Nach Monaten kam ich auf mein erstes Kommando, auf eine Domäne; bald arbeitete ich in La Bourbade, einem Arsenbad in der Auvagne[=Auvergne?]. Im Winter liess man uns die Doulagne regulieren, während der Saison im Steinbruch oder im Strassenbau arbeiten. An den Sonntagen und nach Feierabend verdiente ich mir eine gute Mahlzeit in einem Hotel oder einer Konditorei, wo Gefangenenarbeit wegen der niedrigen Vergütung besonders hoch im Kurs stand. Drei Monate gab ich abends im Hause des Kommandoführers Klavierunterricht. Nach einem Jahr brachte man mich endlich wieder ins Lager zurück, wo man wieder menschliche Bedürfnisse befriedigen konnte, Erfahrungen sondierte, nachdem uns gerade Ältere das schlechteste Beispiel gegeben hatten, und man lernte, dass ein noch so angenehmer Beruf seinem Vertreter keineswegs innerlichen Adel zu verleihen braucht.

Das letzte Jahr der Gefangenschaft verbrachte ich im Dépôt 135 in Clermont-Ferrand[=?]. Theater- und Kammermusikabende brachten Auflockerung in das sonst so graue Einerlei des Tages. Während dieser Zeit erwarb ich mir viele Freunde. Besonders werde ich des kleinen auserlesenen Kreises von Menschen in Dankbarkeit gedenken, der sich zu allgemeinen Themen in der Stube des Lagerpfarrers traf, dem ich viele Anregungen verdanke.
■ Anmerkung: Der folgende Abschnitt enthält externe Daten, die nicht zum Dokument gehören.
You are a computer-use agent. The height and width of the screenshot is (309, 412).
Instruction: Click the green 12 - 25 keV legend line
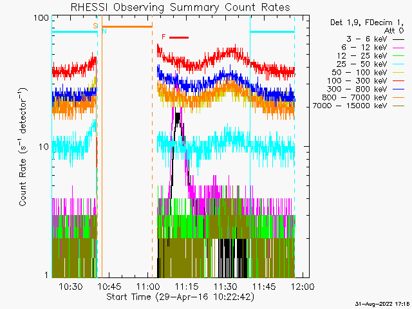pos(398,57)
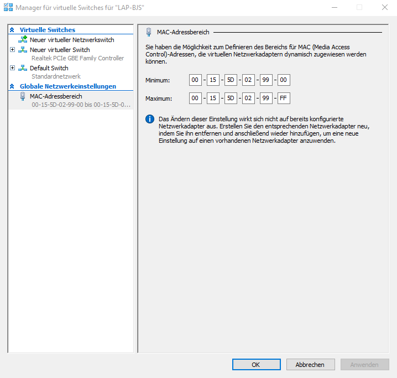The width and height of the screenshot is (397, 378).
Task: Cancel with the Abbrechen button
Action: pyautogui.click(x=310, y=365)
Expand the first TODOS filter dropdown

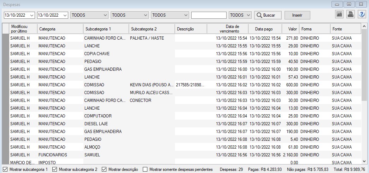point(105,15)
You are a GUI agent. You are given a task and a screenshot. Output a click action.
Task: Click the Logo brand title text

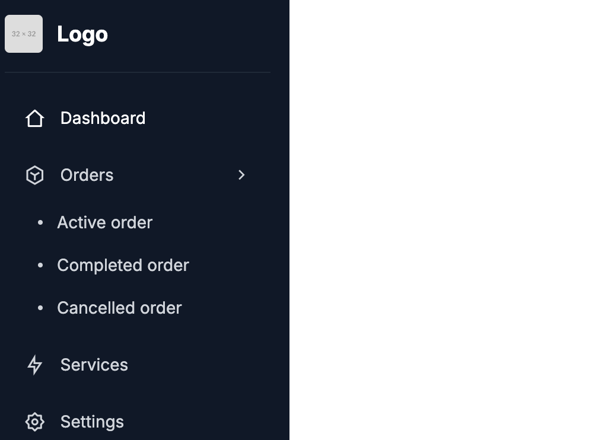[x=82, y=34]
Seitdem interessiere ich mich auch für den Beruf des Erziehers, der im Menschen schlummernde Anlagen weckt und entfaltet. Mitempfindende Liebe und Hilfsbereitschaft besitze ich neben dem Drang zu formen.

Am 26. Januar 1948 wurde ich aus der Kriegsgefangenschaft entlassen und bewohne mit meiner Mutter ein Zimmer über der Bühne des sogenannten Stadttheaters Düren in der Aula der Provinzialanstalt. Ich bewarb mich sofort um Zulassung zum Studium. Mein Abgangszeugnis mit Reifevermerk des Jahres 1941 wurde jedoch an der Universität Köln nicht mehr anerkannt.

Man verwies mich an das Staatliche Dreikönigsgymnasium in Köln, wo ich freundlicherweise seit Ostern 1948 den Sonderlehrgang besuchen darf. Das Jahr war für mich kein verlorenes, vermittelte der Lehrgang mir doch vieles mir bisher Unbekanntes und vertiefte mein literarisches Interesse.

Das Studium der Medizin ist mir finanziell nicht mehr möglich. Vielleicht kann ich meine musikalischen und pädagogischen Interessen im Beruf des Volksschullehrers auswirken.

In mein Reifezeugnis bitte ich, einen Vermerk über mein Bekenntnis aufzunehmen.